MM: Can you tell me about where you grew up?
DM: Okay, well I was born in Tampa, in an area called Ybor City. And Ybor City has a very interesting history; it was an area where Spanish and Italian immigrants moved to in the early part of the 20th century. So the whole community where my grandmother’s house was, the businesses, the banks, … it was so, what I think of as European, with little neighborhoods, with corner stores! Where people actually went and did their grocery shopping, with a butcher, a special cheese counter, and just the basics, fruits and vegetables. I only lived in Ybor City for the first 5 years of my life, but those five years were obviously really important in my life because I spent most of that time with my grandmother. And my grandmother was from Spain, from Northern Spain, from the region of Asturias. And the whole neighborhood where she lived was Spanish people that had immigrated to Ybor City. And what was so cool was that all the houses had these big porches and every evening, the women would sit out—mainly women, there were a few men in the neighborhood, but mainly women, maybe all the husbands had died? My grandfather died when I was 10; he was 20 years older than my grandmother. But people would visit each other. They’d go from porch to porch and stroll on the sidewalk, and I think that’s very European. I don’t think that’s an American thing. Also, there were a lot of Cubans that had come to Tampa and they had started cigar factories there.
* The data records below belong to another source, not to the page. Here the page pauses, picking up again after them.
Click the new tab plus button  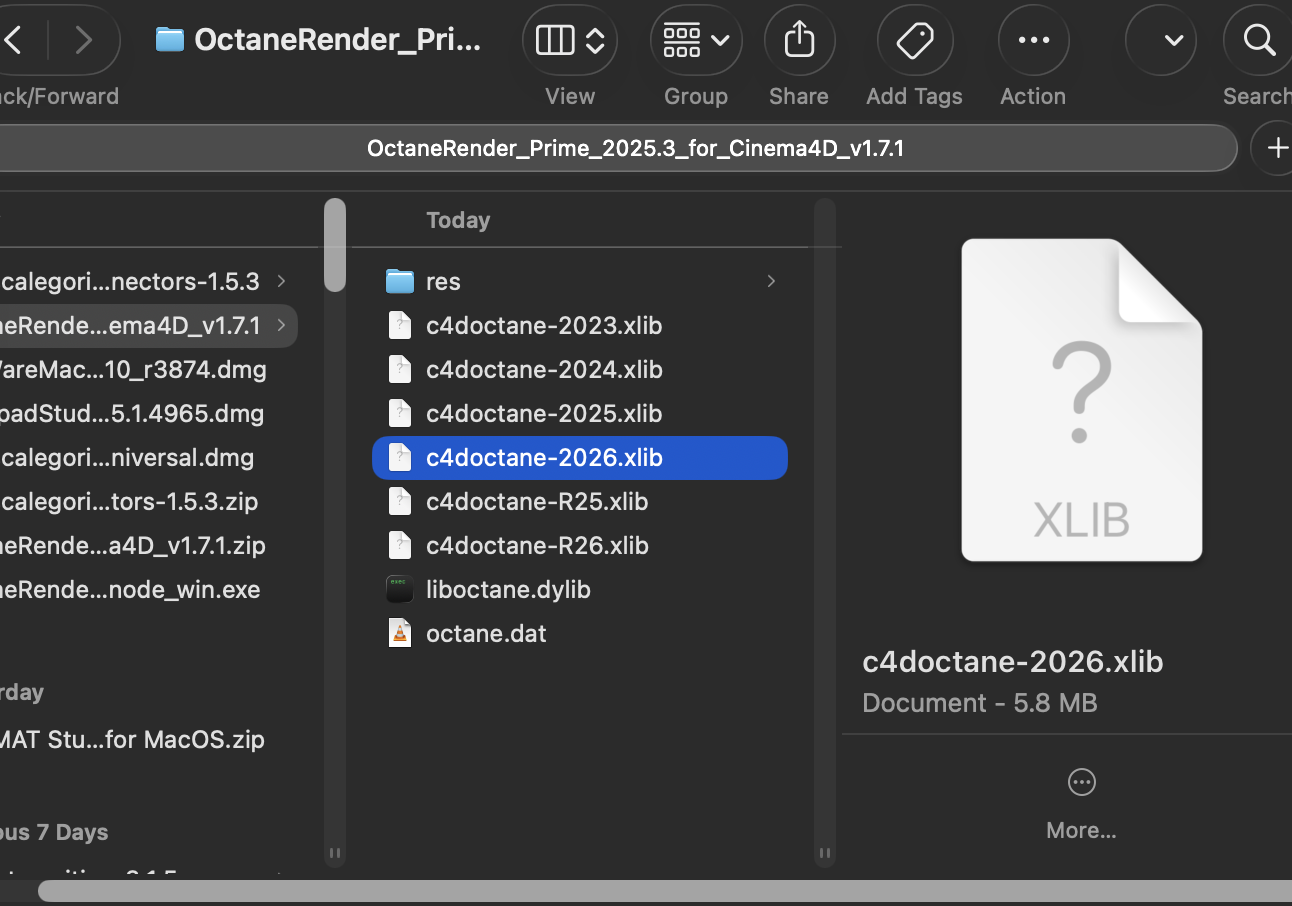click(1276, 149)
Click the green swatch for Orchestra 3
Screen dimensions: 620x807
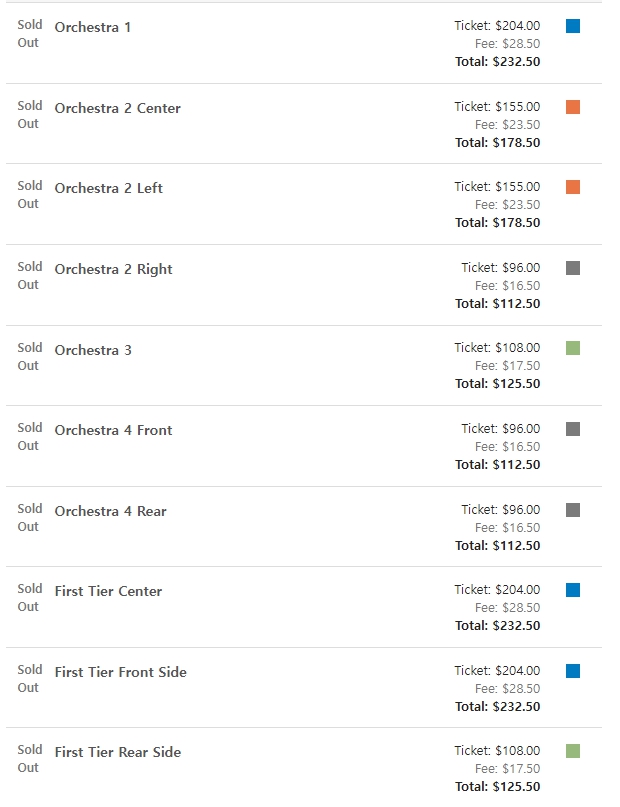coord(573,348)

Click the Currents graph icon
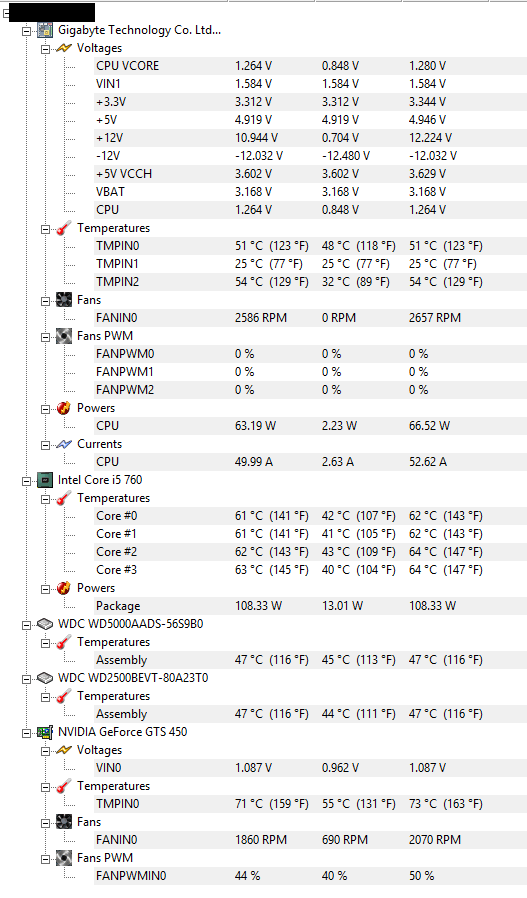pyautogui.click(x=64, y=444)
And the cigar factories were also in Ybor City and very near my grandmother’s house. Every morning, there would be all these people walking to work to the cigar factory, and the women would all be in their shortwaist dresses with pocketbooks and the men had their guayabera, a style of shirt worn a lot in Cuba, their cigars in their pocket, and you could just see them going to work and coming home in the evening and everyone would just be “Hello” and very sociable. There was a park, two blocks from where my grandmother lived, where they played baseball in the evening, and a pool. It was just a great neighborhood to grow up in, well I wish….I always used to wish I had spent more time there. I used to go back and spend my summers there.
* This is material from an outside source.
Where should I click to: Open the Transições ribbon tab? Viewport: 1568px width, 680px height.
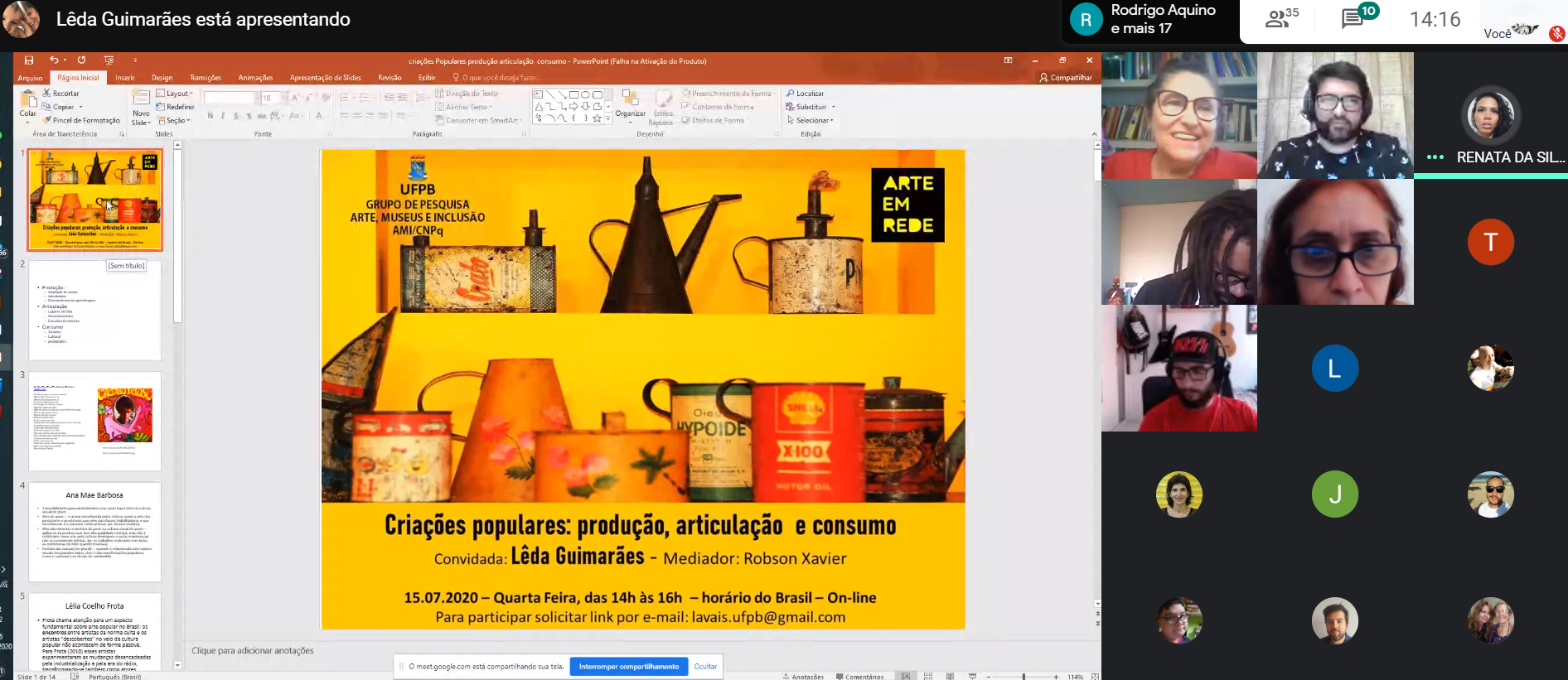205,78
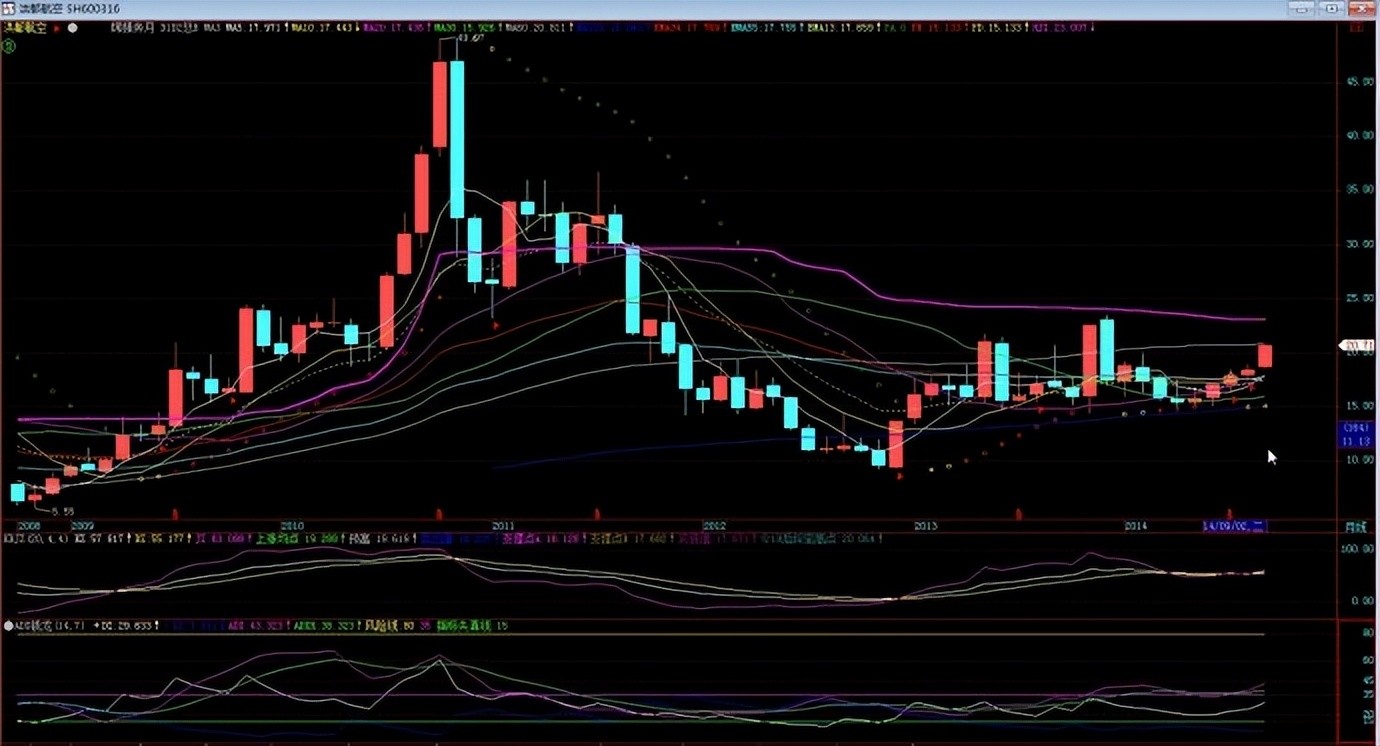This screenshot has width=1380, height=746.
Task: Click the highlighted date tag on time axis
Action: (1234, 525)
MM: But you didn’t leave Florida, right?
DM: No, I did not.
MM: So you grew up all in Florida?
DM: From Tampa, I moved to Orlando, from 1st to 5th, then we moved to Merritt Island, and I went through high school there, and then I was married. I never left Florida until 197… oh, probably 72, when my husband got a job in Washington, D.C. We moved there with the three kids and we lived in Maryland and Virginia and then went overseas to Iran and we were there in 1975, 76, 77, moved back to Florida, and then we went to Holland for a year, and then when we came back from Holland, we got divorced…. (laughing). I was married—how many times—two times. My first husband was from Ecuador. He was an exchange student that I met when I was in highschool. And then my second husband was from Cuba.
MM: So when did you move to Bozeman?
DM: Oh my gosh, Bozeman, I didn’t move to Bozeman until 1991. After I got divorced, for those ten years I was single and in Florida.